:: Task item ::
Transcribe the entries below without alteration.

----

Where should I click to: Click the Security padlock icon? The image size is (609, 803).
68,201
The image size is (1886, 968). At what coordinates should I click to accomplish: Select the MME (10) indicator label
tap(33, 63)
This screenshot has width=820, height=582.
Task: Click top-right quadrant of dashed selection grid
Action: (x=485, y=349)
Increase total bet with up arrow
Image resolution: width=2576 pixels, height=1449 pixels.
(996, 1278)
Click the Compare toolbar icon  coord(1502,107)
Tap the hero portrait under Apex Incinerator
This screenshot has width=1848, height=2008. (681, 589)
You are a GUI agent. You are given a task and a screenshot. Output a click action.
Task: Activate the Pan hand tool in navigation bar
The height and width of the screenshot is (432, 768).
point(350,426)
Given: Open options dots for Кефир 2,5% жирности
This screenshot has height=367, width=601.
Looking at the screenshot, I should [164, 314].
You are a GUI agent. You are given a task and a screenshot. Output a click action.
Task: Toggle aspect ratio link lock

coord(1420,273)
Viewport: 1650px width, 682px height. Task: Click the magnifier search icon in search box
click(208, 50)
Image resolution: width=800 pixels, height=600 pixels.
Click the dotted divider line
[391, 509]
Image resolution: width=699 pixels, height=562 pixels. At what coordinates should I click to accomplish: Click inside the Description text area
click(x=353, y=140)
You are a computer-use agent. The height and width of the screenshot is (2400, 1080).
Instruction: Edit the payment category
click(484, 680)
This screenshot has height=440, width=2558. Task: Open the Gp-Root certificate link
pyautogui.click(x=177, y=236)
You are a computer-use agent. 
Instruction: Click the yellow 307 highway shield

----

:: Answer to this task ::
Where should I click to: Click the Security padlock icon? The image size is (609, 803).
68,201
The image size is (1886, 968). At what coordinates should I click to accomplish: Select the MME (10) indicator label
tap(33, 63)
This screenshot has width=820, height=582.
Task: Click top-right quadrant of dashed selection grid
Action: (x=485, y=349)
Increase total bet with up arrow
Image resolution: width=2576 pixels, height=1449 pixels.
(996, 1278)
Click the Compare toolbar icon  coord(1502,107)
Tap the hero portrait under Apex Incinerator
This screenshot has width=1848, height=2008. (681, 589)
You are a GUI agent. You are given a task and a screenshot. Output a click action.
Task: Activate the Pan hand tool in navigation bar
The height and width of the screenshot is (432, 768).
point(350,426)
Given: Open options dots for Кефир 2,5% жирности
This screenshot has height=367, width=601.
Looking at the screenshot, I should [164, 314].
You are a GUI agent. You are given a task and a screenshot. Output a click action.
Task: Toggle aspect ratio link lock

coord(1420,273)
Viewport: 1650px width, 682px height. Task: Click the magnifier search icon in search box
click(208, 50)
Image resolution: width=800 pixels, height=600 pixels.
Click the dotted divider line
[391, 509]
Image resolution: width=699 pixels, height=562 pixels. At what coordinates should I click to accomplish: Click inside the Description text area
click(x=353, y=140)
You are a computer-use agent. The height and width of the screenshot is (2400, 1080).
Instruction: Edit the payment category
click(484, 680)
This screenshot has height=440, width=2558. Task: Open the Gp-Root certificate link
pyautogui.click(x=177, y=236)
You are a computer-use agent. 
Instruction: Click the yellow 307 highway shield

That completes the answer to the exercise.